— Begin Passage to read —
Politics do indeed make strange bedfellows. Mr. Cannon's statement of the government's "resolve to make sure there are no exports of bulk" resonated among left-wing, anti-free-trade groups, such as the Council of Canadians. But do the council's arguments hold water?

The council's website lists "five reasons to oppose bulk water exports," drawn from a 2007 council publication. Let's take a look at each of them.

1. Canada does not have a surplus of water. The council notes that many municipalities have experienced water shortages. This is true, but almost every shortage can be traced to problematic management of local distribution utilities. For example, the municipal council's dithering about expansion of a water reservoir forced Tofino, B.C., to shut down tourist resorts, even though the town is located in a West Coast rain forest with annual rainfall of about 300 centimetres.

Natural Resources Canada estimates that Canada holds 9 per cent of the global renewable fresh water supply, yet we have only one-half of 1 per cent of the global population. Nearly 9 per cent of our land mass is covered by some two million lakes, including some of the world's largest: Lake Superior ranks second in the world, Huron fourth, Great Bear eighth, Great Slave ninth, Erie 10th, Winnipeg 11th, Ontario 13th and Athabasca 22nd.

Enormous amounts of potential fresh water exports flow virtually untouched into the sea. The Mackenzie River, for example, flows to the Beaufort Sea in volumes equal to the mighty St. Lawrence. The Nelson River flows north from Lake Winnipeg discharging into Hudson's Bay at rates almost equal to the Columbia. Canadian rivers discharge some 9 per cent of the world's renewable fresh water supply in to the ocean.

2. Once it's gone, it's gone. The council needs an education in nature's ocean transpiration, condensation and precipitation hydrological cycle. Natural Resources Canada defines "renewable water supply" as "water replenished by precipitation on a short-term basis."

3. Trade agreements could open the floodgates. The council argues that the North America free trade agreement's fair treatment of investor provisions would prevent Canada from controlling water-export projects financed by U.S. investors. This rhetoric harkens back to a tired old canard that the council has been citing since its fight to stop the agreement two decades ago. The fact is, any bulk water export would be subject to extreme regulatory scrutiny before a permit would be granted.

4. Canada has no ban on bulk exports. That a ban will soon be in place is a huge lost opportunity for our country. Quebec's electricity exports to the United States aided power-project economics and reduced local electricity rates, while bringing in big export revenues. A recent study by the Montreal Economics Institute predicts similar benefits to the province by capturing water from rivers flowing north to James Bay, creating jobs and yielding tens of billions of dollars in export revenues. A proposed pipeline to take surplus fresh water from Manitoba to Texas could potentially double provincial government revenues. More broadly across the country, projects moving even a small portion of the enormous volumes of fresh water being lost to the ocean could bring construction jobs and export wealth, while also providing the economics of scale needed to bring additional supplies for agricultural and municipal use in drier regions of southern Canada.
— End Passage to read —
— Begin Dataset content —
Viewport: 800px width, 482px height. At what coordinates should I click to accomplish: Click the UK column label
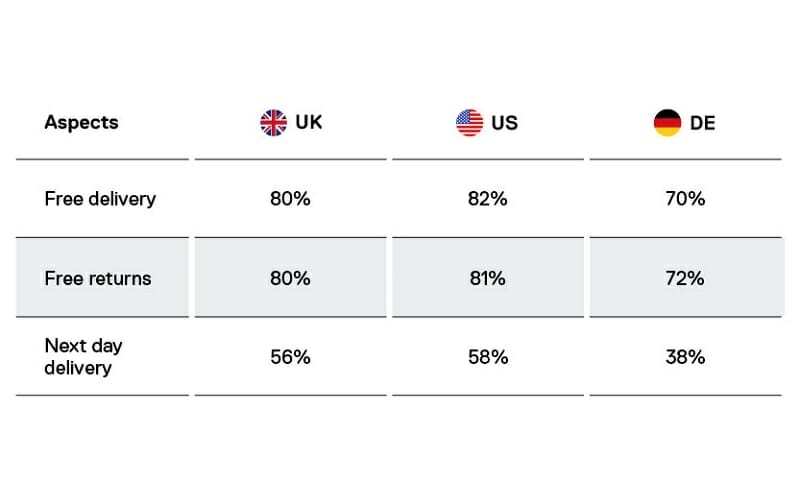point(309,123)
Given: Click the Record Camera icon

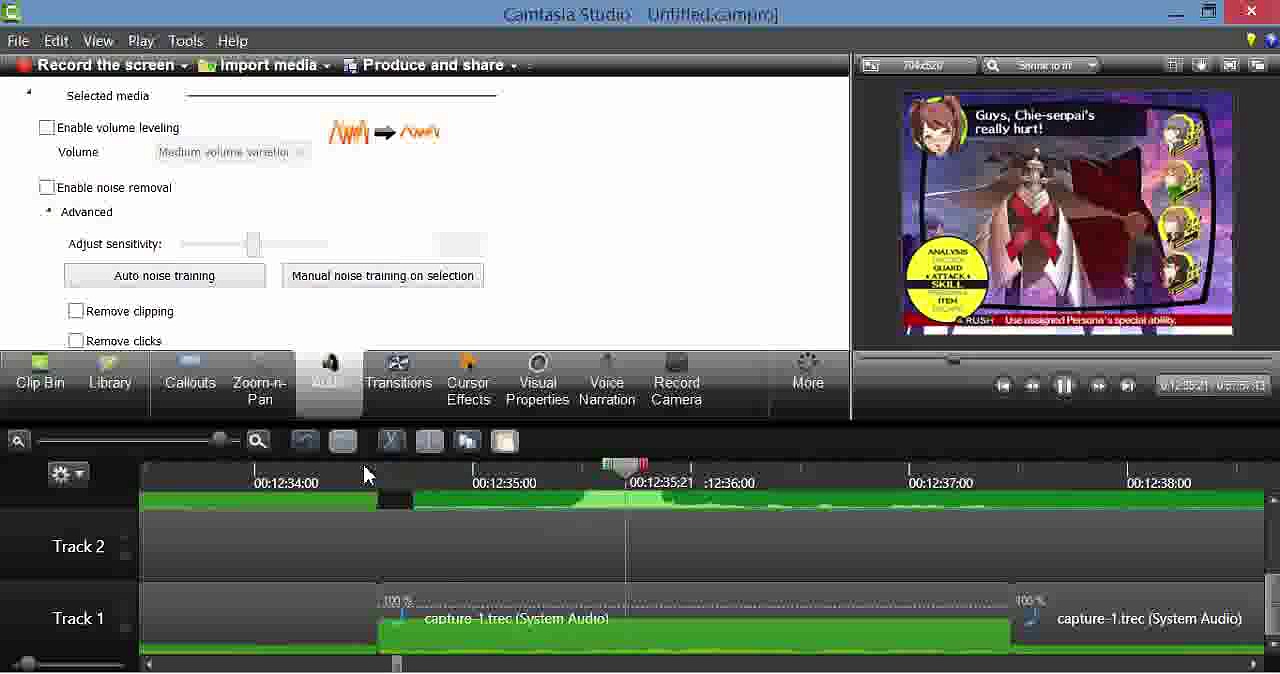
— End Dataset content —
• The problem: Duplicate everything from "Politics do indeed" down to "arguments hold water?" in the passage on bulk water exports, keeping every word and punctuation mark unchanged.

• Task result:
Politics do indeed make strange bedfellows. Mr. Cannon's statement of the government's "resolve to make sure there are no exports of bulk" resonated among left-wing, anti-free-trade groups, such as the Council of Canadians. But do the council's arguments hold water?